While rents increased rapidly through 2021 and into the first half of 2022, renter income growth has ensured that renters in market-rate apartments can still comfortably afford higher rents, according to a RealPage report released this month.

Between 2020 through the first half of 2022, the median rent for a new lease leaped upwards by 21.9% to $1,510, according to RealPage. Yet the median household income for those living in a market-rate apartment has reached $75,000, an increase of 15.4%, over the same period.

Renters are indeed having to pay a higher percentage of their income towards rent, but the rent-to-income ratio is still far below the 33% widely regarded as the threshold for “cost burdened.” Market-rate renters in 2019 were paying a comfortable average of 21.3% of their income on rent, which in 2022 has risen to an average of 23.2% – about where it was in 2011.

The number of market-rate renters is significant – even as rents have made drastic upward strides, the market-rate apartment sector grew by approximately 1 million new net households between the start of 2020 and the first half of 2022. RealPage has observed a “massive wave” of demand from mid- and upper-income renters in recent years.

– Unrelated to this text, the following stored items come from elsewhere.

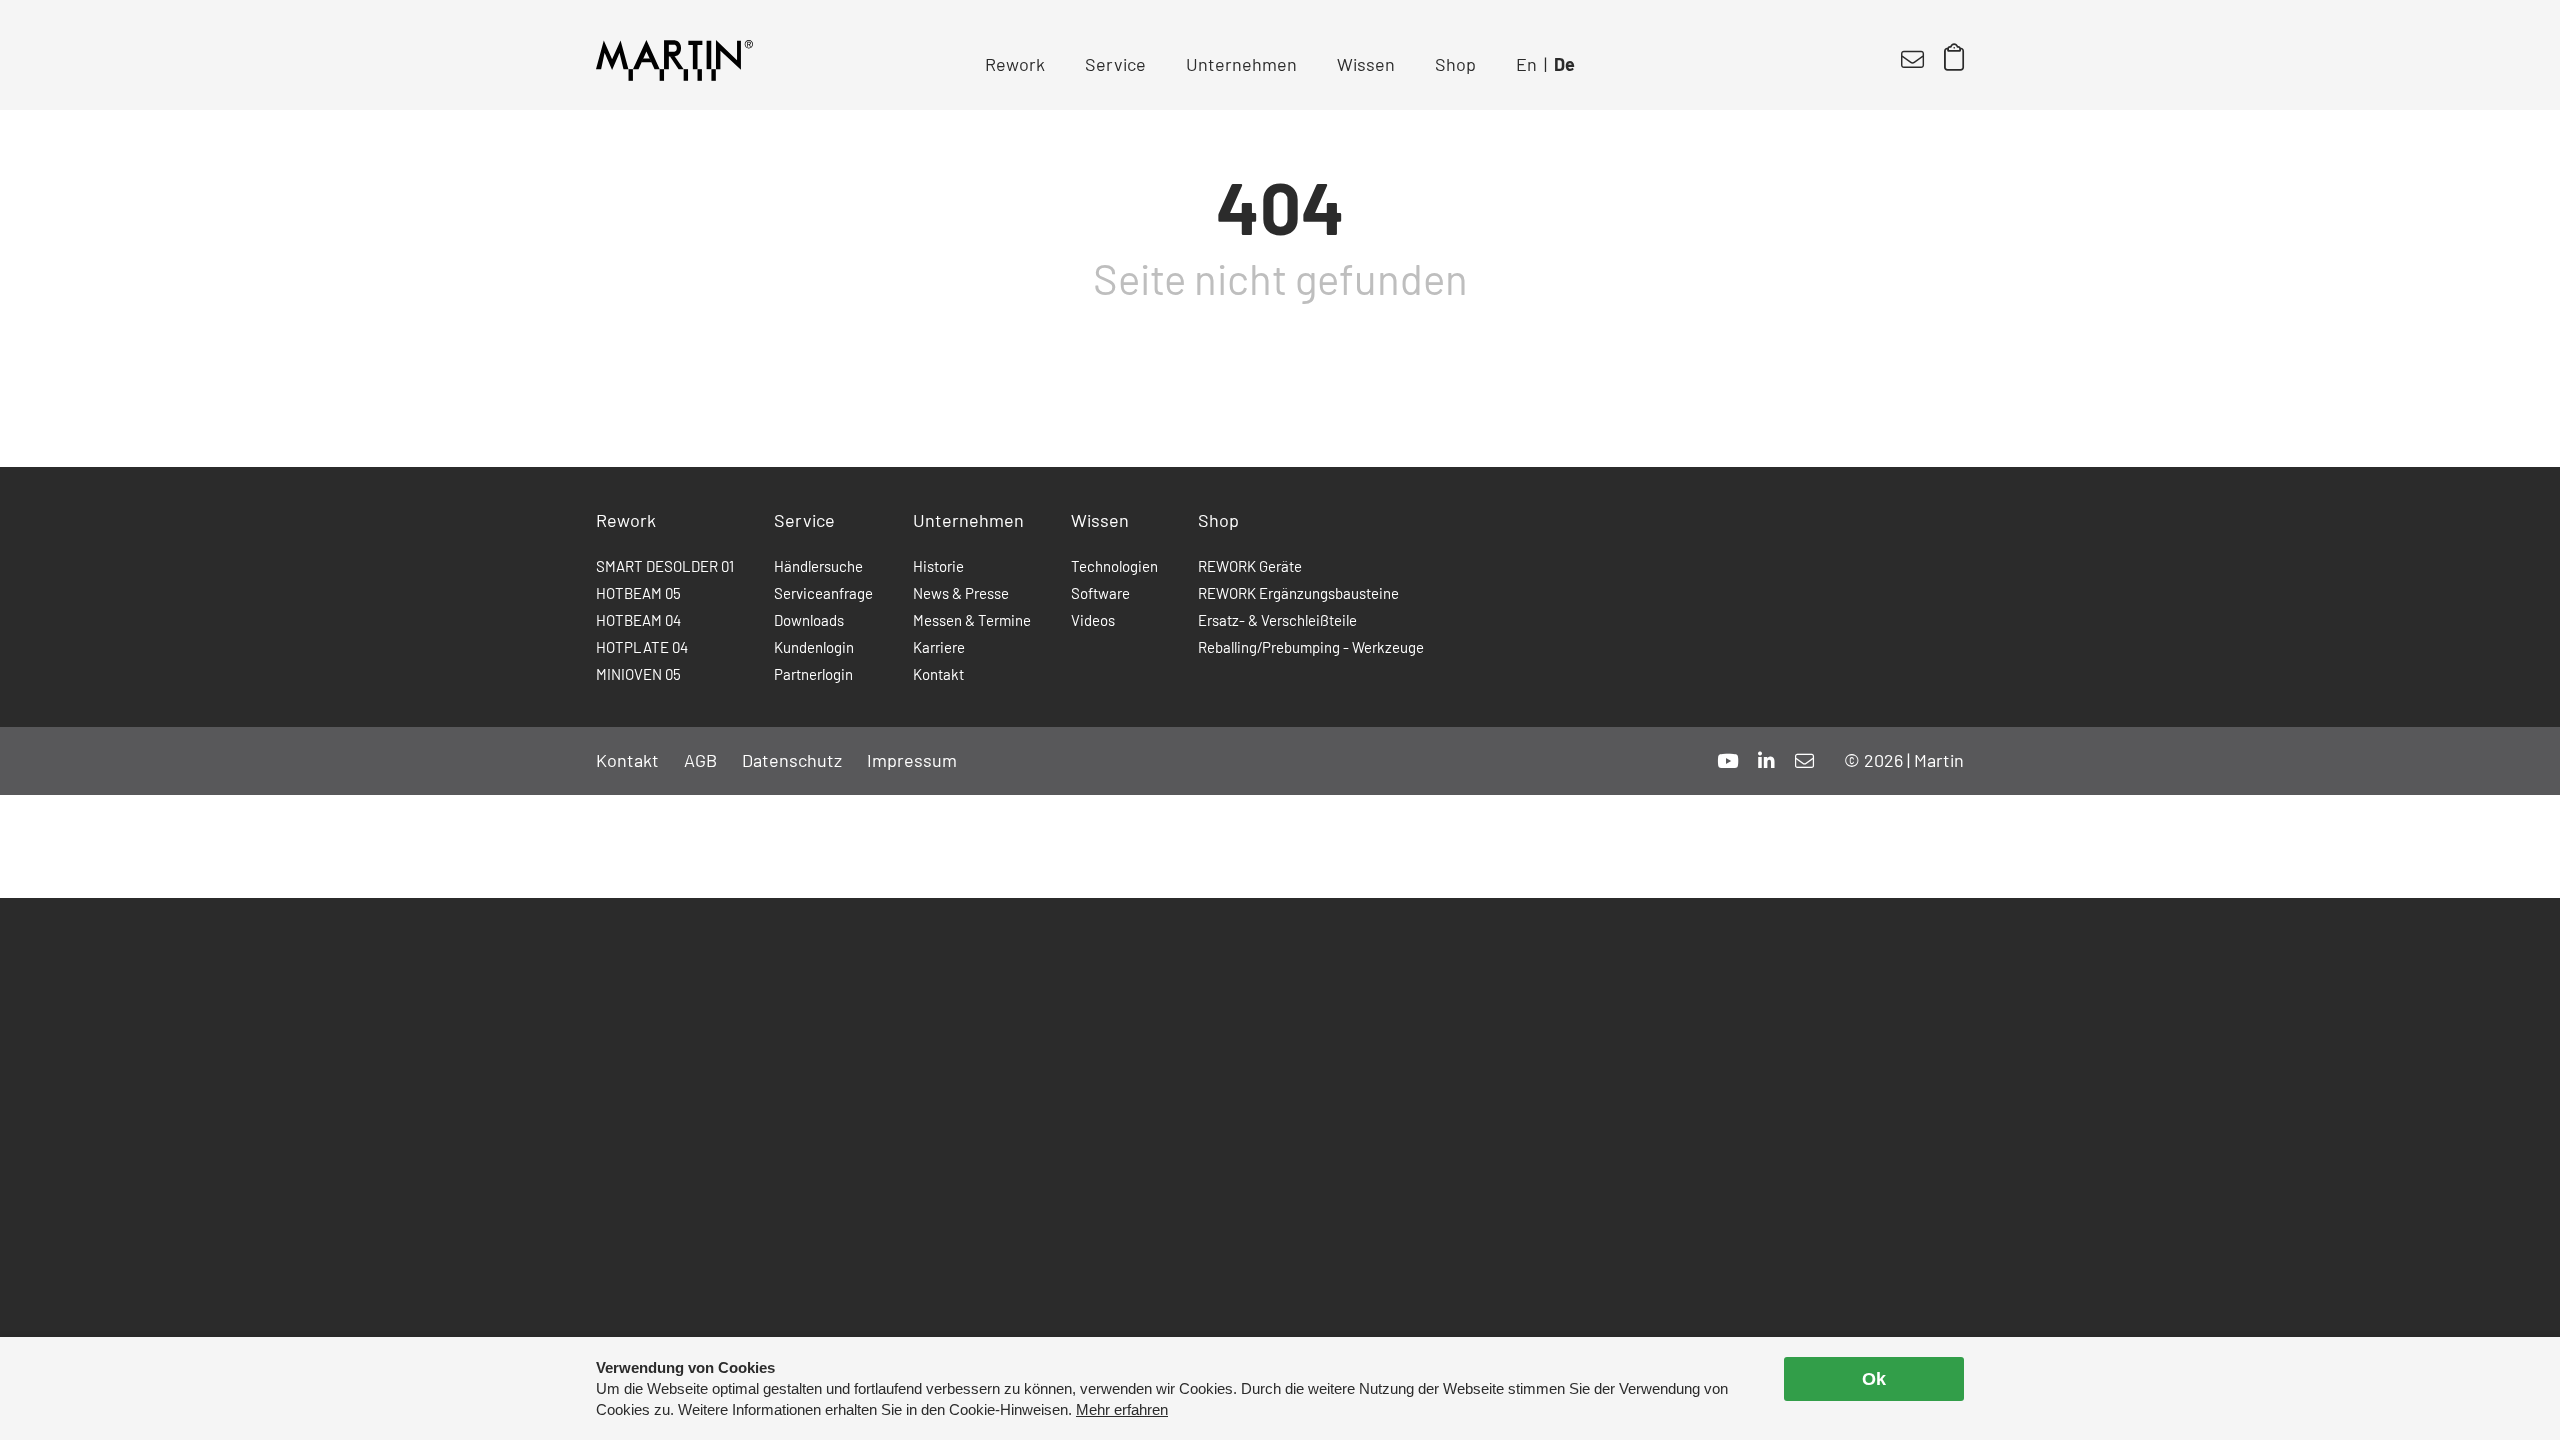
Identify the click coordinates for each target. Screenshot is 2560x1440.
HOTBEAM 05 (638, 593)
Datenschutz (792, 760)
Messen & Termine (972, 620)
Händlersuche (818, 566)
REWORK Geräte (1250, 566)
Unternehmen (1241, 64)
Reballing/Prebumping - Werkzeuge (1311, 647)
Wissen (1366, 64)
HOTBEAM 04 (638, 620)
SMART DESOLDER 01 (665, 566)
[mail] (1804, 760)
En (1526, 64)
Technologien (1114, 566)
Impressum (912, 760)
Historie (938, 566)
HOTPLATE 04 (642, 647)
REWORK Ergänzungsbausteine (1298, 593)
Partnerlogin (813, 674)
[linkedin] (1766, 760)
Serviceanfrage (823, 593)
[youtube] (1727, 760)
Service (1115, 64)
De (1564, 64)
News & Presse (961, 593)
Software (1100, 593)
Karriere (939, 647)
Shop (1455, 64)
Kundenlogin (814, 647)
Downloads (809, 620)
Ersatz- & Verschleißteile (1277, 620)
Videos (1093, 620)
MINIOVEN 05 (638, 674)
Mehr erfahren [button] (1122, 1409)
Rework (1015, 64)
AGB (700, 760)
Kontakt (938, 674)
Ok (1874, 1379)
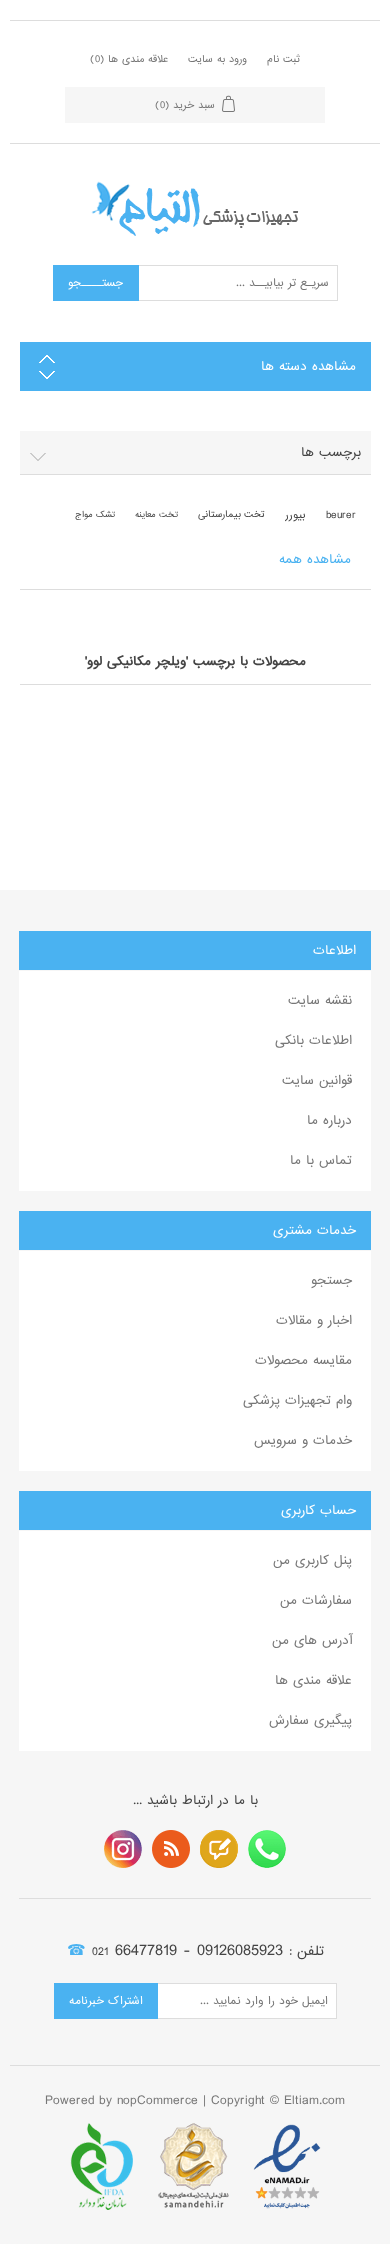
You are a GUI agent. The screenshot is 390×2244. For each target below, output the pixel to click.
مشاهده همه (315, 559)
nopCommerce (157, 2100)
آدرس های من (312, 1640)
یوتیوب (123, 1849)
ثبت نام (283, 59)
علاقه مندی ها (313, 1680)
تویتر (219, 1849)
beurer (341, 515)
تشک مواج (95, 514)
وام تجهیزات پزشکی (297, 1400)
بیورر (295, 515)
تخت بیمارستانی (231, 514)
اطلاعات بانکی (313, 1040)
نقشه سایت (320, 1000)
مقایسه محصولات (303, 1360)
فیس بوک (267, 1849)
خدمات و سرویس (303, 1440)
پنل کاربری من (312, 1560)
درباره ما (329, 1120)
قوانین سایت (317, 1080)
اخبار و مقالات (314, 1320)
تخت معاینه (156, 514)
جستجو (331, 1280)
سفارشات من (316, 1600)
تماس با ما (321, 1160)
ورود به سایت (217, 59)
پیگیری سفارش (310, 1720)
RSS (171, 1849)
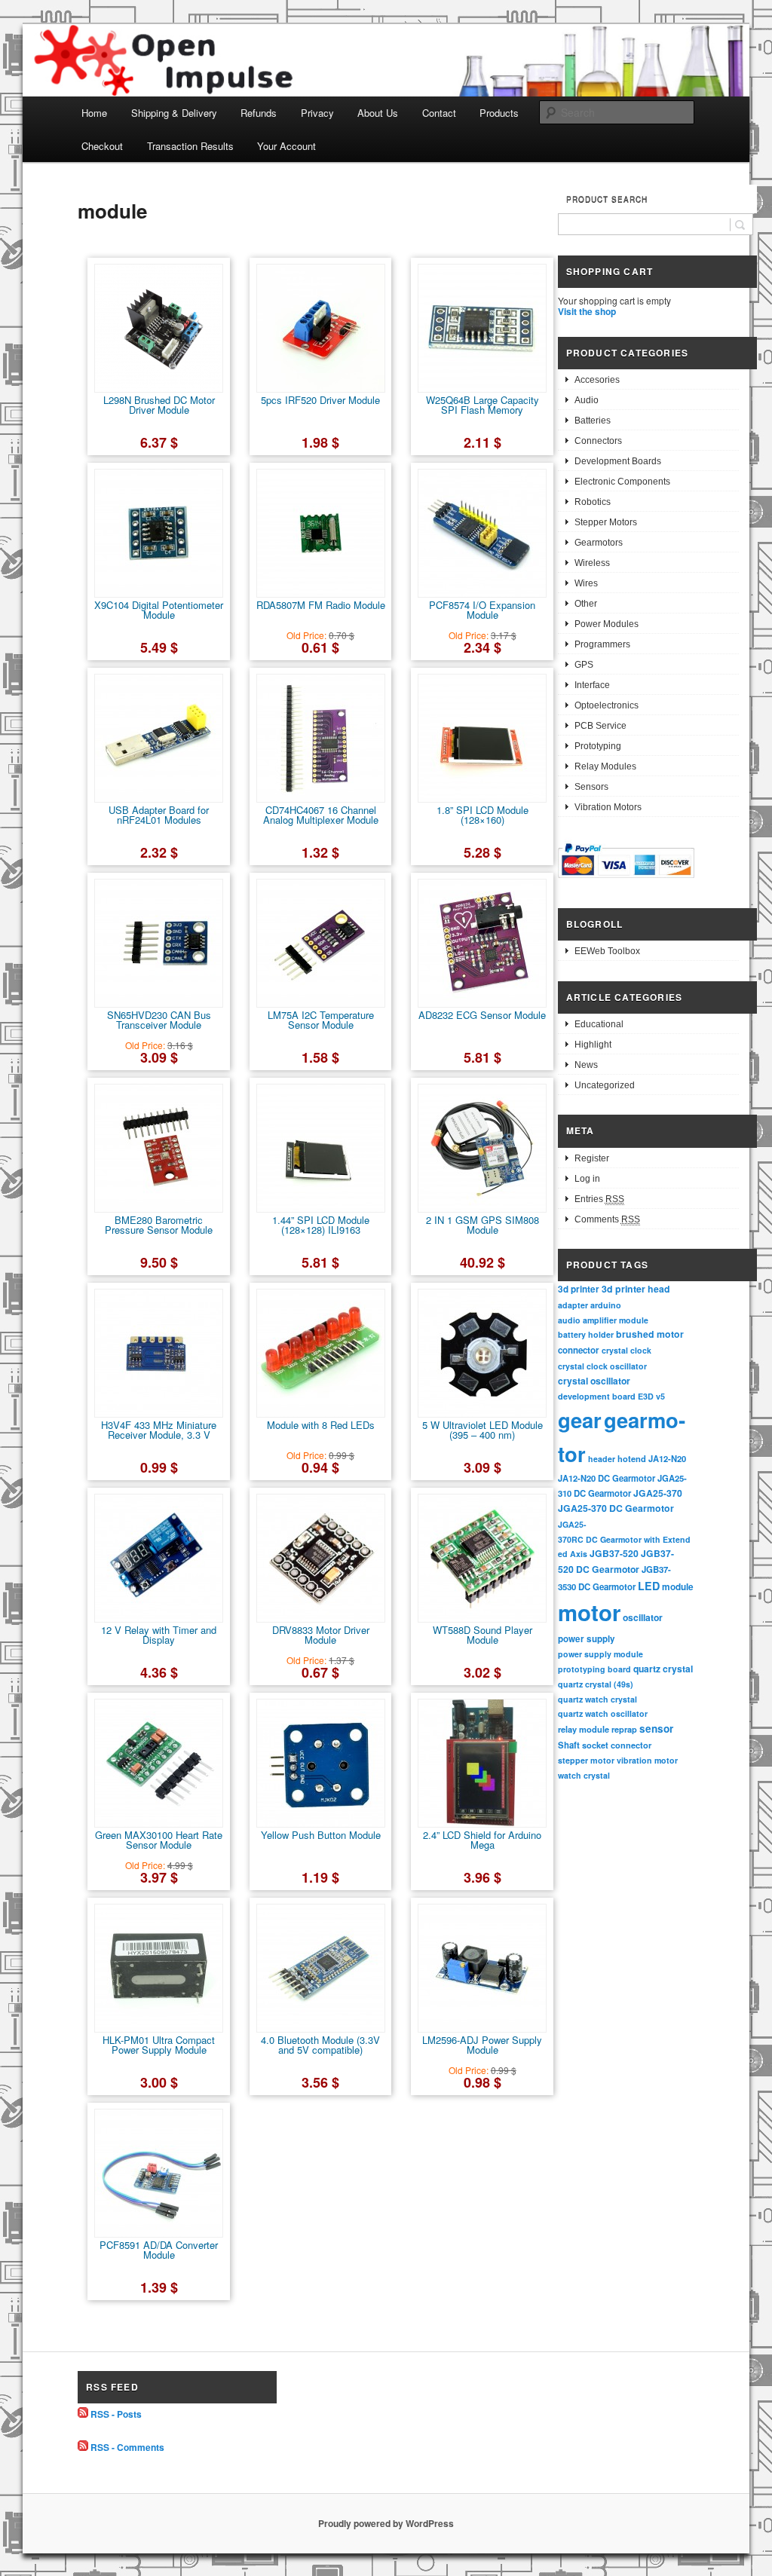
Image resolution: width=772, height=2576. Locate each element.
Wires (586, 583)
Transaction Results (190, 146)
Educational (598, 1024)
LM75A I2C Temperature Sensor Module (321, 1020)
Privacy (317, 113)
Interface (592, 685)
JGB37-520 (614, 1553)
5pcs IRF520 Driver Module (320, 400)
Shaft (569, 1745)
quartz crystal (663, 1668)
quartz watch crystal (597, 1699)
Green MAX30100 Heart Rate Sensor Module (158, 1840)
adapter (573, 1305)
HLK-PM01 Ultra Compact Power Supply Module (159, 2045)
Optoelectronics (606, 705)
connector (578, 1350)
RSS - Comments (127, 2447)
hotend (631, 1458)
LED (649, 1585)
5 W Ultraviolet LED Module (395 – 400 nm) (482, 1430)
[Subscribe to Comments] (83, 2447)
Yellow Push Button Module (321, 1835)
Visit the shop (587, 311)
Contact (439, 113)
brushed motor (650, 1334)
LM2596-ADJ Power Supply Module (482, 2045)
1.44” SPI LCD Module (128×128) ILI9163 (320, 1225)
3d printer (578, 1289)
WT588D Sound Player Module (482, 1635)
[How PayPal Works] (626, 880)
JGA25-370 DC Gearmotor (616, 1508)
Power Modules (606, 624)
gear (580, 1419)
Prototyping (597, 746)
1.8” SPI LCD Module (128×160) (482, 815)
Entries (599, 1199)
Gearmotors (598, 542)
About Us (377, 113)
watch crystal (584, 1775)
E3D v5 (651, 1396)
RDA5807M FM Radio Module (320, 605)
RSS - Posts (116, 2414)
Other (585, 603)
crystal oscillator (594, 1380)
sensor (656, 1728)
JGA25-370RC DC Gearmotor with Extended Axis (624, 1539)
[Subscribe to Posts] (83, 2414)
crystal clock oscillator (602, 1366)
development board (597, 1396)
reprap (624, 1729)
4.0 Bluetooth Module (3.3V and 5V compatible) (320, 2045)
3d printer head (636, 1289)
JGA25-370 (657, 1493)
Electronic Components (622, 481)
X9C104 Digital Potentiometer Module (158, 610)
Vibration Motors (608, 807)
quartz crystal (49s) (595, 1684)
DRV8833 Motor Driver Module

If we look closely at the rent-to-income ratio, we see an interesting inverse relationship – the higher the rent of a given asset, the lower the percentage of income a typical renter in that asset is paying to live there.

Renters in Class A apartments (which tend to be newer, with more desirable amenities and locales, charging top-of-market rates) have more comfortable incomes, giving them more financial breathing room than renters of Class B apartments. Class B renters, in turn, generally have more financial breathing room than renters of Class C apartments (older properties with more maintenance needs and charging lower rents).

Our own data supports the RealPage analysis. In the chart above, we look at a representative Class A property using real-time income and rental data. This shows that income growth in one of CONTI’s target geographies has kept pace with rent growth. The current rent-to-income ratio of 19% is below both RealPage’s calculation of the national average, as well as our own (28%), and it’s well below the cost burden threshold of 33%. This low rent-to-income ratio gives us confidence in our ability to make proactive decisions about rents in order to maximize returns.